*Task instructions*
Look through the data below, and copy each line that carries the word "will".

*** Extracted material Section Begins ***

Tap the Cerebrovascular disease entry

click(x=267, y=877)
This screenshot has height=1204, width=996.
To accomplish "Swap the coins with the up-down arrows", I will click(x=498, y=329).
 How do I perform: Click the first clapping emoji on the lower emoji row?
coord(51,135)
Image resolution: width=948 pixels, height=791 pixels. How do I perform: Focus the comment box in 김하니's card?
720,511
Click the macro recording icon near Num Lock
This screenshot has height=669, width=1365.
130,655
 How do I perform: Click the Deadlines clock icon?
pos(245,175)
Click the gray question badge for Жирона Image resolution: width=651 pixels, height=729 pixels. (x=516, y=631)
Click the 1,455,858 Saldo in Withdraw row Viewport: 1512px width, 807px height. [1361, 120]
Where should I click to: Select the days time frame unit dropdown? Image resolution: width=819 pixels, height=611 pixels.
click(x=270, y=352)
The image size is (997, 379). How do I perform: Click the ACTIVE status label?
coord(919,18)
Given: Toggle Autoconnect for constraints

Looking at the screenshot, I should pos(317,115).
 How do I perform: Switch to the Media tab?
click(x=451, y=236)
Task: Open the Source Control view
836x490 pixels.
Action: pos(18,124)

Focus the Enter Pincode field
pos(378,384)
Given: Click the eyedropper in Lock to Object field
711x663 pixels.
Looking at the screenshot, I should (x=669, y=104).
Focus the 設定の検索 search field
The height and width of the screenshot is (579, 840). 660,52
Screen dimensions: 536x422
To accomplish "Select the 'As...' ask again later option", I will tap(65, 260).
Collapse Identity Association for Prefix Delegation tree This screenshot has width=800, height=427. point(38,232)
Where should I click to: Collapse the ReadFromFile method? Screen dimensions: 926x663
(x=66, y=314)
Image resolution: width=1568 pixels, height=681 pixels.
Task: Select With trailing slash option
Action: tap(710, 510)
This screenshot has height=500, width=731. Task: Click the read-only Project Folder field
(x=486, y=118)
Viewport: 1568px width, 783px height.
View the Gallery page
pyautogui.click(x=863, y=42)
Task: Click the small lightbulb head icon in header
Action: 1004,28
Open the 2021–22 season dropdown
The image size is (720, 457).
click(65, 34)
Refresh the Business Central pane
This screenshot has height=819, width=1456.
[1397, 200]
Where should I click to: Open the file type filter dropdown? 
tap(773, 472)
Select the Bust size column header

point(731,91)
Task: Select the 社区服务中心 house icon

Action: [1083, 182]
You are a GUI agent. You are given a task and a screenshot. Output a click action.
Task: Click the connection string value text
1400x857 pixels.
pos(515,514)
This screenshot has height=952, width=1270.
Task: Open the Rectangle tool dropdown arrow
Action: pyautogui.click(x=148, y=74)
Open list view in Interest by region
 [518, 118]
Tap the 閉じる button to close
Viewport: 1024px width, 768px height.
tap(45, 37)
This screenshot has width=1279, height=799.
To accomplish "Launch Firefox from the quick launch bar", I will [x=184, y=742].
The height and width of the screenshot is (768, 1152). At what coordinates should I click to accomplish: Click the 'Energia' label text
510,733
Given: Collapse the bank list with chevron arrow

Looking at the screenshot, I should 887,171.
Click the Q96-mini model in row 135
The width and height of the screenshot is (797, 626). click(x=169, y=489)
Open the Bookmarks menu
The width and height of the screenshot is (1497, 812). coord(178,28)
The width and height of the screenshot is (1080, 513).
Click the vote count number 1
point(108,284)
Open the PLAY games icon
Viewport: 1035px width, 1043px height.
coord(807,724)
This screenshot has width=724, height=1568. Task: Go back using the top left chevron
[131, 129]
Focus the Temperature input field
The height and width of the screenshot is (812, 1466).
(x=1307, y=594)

*** Extracted material Section Ends ***

*Result below*
To accomplish "Swap the coins with the up-down arrows", I will click(x=498, y=329).
To accomplish "Select the 'As...' ask again later option", I will tap(65, 260).
To accomplish "Launch Firefox from the quick launch bar", I will [x=184, y=742].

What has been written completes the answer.